> Prompt: All lines from the line containing "The width and height of the screenshot is (1200, 493)." up to and including the last line of the entries must be written out exactly, with no others.
BEGIN Records provided
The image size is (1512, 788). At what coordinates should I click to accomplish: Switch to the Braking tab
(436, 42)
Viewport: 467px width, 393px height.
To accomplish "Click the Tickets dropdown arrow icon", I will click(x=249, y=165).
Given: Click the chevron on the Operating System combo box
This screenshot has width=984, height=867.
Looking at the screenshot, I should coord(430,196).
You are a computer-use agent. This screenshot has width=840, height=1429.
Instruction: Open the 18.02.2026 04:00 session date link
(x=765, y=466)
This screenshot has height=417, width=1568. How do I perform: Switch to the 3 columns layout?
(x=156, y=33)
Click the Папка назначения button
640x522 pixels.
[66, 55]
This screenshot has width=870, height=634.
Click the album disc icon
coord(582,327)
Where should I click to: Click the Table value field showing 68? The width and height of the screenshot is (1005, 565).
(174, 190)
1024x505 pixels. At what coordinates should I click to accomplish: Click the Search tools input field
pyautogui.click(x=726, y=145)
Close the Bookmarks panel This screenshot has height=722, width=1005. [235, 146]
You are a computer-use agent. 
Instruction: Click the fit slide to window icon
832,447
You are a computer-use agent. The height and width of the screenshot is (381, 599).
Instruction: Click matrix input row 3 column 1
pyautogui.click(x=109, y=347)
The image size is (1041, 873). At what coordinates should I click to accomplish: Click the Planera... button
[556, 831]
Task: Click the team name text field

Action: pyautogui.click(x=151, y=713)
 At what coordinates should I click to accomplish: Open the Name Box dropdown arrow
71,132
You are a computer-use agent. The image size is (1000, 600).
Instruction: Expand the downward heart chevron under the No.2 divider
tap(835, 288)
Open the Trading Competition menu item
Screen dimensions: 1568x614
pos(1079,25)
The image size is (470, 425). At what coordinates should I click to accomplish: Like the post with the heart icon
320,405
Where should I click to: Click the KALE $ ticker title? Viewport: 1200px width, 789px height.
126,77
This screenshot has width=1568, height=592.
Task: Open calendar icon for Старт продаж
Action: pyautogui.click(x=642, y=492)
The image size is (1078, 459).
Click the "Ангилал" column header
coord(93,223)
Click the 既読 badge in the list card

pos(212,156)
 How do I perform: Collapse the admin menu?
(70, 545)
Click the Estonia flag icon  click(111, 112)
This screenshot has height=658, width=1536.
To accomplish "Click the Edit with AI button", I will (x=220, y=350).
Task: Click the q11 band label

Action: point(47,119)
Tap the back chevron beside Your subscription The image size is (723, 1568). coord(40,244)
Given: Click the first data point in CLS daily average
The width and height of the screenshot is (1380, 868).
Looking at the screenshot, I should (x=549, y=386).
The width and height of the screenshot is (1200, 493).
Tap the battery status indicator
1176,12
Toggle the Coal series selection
END Records provided
> Result below:
The width and height of the screenshot is (1200, 493).
Tap the battery status indicator
1176,12
Toggle the Coal series selection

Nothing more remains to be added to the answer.